**Directions**.
Please reproduce the records below, substituting "Ubuntu" for every "Debian" and changing nothing else.
────────────────
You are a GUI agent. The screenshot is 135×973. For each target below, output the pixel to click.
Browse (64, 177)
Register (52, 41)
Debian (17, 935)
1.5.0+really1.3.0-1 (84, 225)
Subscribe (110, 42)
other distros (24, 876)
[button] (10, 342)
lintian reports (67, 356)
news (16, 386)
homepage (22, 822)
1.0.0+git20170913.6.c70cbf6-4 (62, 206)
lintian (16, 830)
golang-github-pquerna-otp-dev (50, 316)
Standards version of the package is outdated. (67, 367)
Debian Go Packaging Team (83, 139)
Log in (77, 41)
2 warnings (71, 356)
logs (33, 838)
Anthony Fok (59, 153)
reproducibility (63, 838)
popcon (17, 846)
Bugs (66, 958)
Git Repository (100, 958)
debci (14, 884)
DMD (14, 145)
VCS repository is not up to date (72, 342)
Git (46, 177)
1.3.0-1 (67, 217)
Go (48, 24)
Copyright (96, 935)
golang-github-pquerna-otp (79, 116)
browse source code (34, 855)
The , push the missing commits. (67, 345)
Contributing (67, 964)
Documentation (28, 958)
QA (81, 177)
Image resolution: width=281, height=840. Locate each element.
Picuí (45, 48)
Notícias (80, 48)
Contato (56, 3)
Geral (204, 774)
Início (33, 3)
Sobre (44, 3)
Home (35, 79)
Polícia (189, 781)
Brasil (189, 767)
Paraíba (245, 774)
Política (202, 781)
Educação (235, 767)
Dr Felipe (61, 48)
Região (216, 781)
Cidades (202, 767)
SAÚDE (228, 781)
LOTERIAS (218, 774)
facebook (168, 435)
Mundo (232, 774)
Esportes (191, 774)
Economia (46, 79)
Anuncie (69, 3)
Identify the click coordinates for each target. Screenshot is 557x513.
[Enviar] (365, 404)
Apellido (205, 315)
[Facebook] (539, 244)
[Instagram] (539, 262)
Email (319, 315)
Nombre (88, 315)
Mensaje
────────────────
**Response to the exercise**.
You are a GUI agent. The screenshot is 135×973. For each target below, output the pixel to click.
Browse (64, 177)
Register (52, 41)
Ubuntu (17, 935)
1.5.0+really1.3.0-1 (84, 225)
Subscribe (110, 42)
other distros (24, 876)
[button] (10, 342)
lintian reports (67, 356)
news (16, 386)
homepage (22, 822)
1.0.0+git20170913.6.c70cbf6-4 (62, 206)
lintian (16, 830)
golang-github-pquerna-otp-dev (50, 316)
Standards version of the package is outdated. (67, 367)
Ubuntu Go Packaging Team (83, 139)
Log in (77, 41)
2 warnings (71, 356)
logs (33, 838)
Anthony Fok (59, 153)
reproducibility (63, 838)
popcon (17, 846)
Bugs (66, 958)
Git Repository (100, 958)
debci (14, 884)
DMD (14, 145)
VCS repository is not up to date (72, 342)
Git (46, 177)
1.3.0-1 (67, 217)
Go (48, 24)
Copyright (96, 935)
golang-github-pquerna-otp (79, 116)
browse source code (34, 855)
The , push the missing commits. (67, 345)
Contributing (67, 964)
Documentation (28, 958)
QA (81, 177)
Image resolution: width=281, height=840. Locate each element.
Picuí (45, 48)
Notícias (80, 48)
Contato (56, 3)
Geral (204, 774)
Início (33, 3)
Sobre (44, 3)
Home (35, 79)
Polícia (189, 781)
Brasil (189, 767)
Paraíba (245, 774)
Política (202, 781)
Educação (235, 767)
Dr Felipe (61, 48)
Região (216, 781)
Cidades (202, 767)
SAÚDE (228, 781)
LOTERIAS (218, 774)
facebook (168, 435)
Mundo (232, 774)
Esportes (191, 774)
Economia (46, 79)
Anuncie (69, 3)
Identify the click coordinates for each target. Screenshot is 557x513.
[Enviar] (365, 404)
Apellido (205, 315)
[Facebook] (539, 244)
[Instagram] (539, 262)
Email (319, 315)
Nombre (88, 315)
Mensaje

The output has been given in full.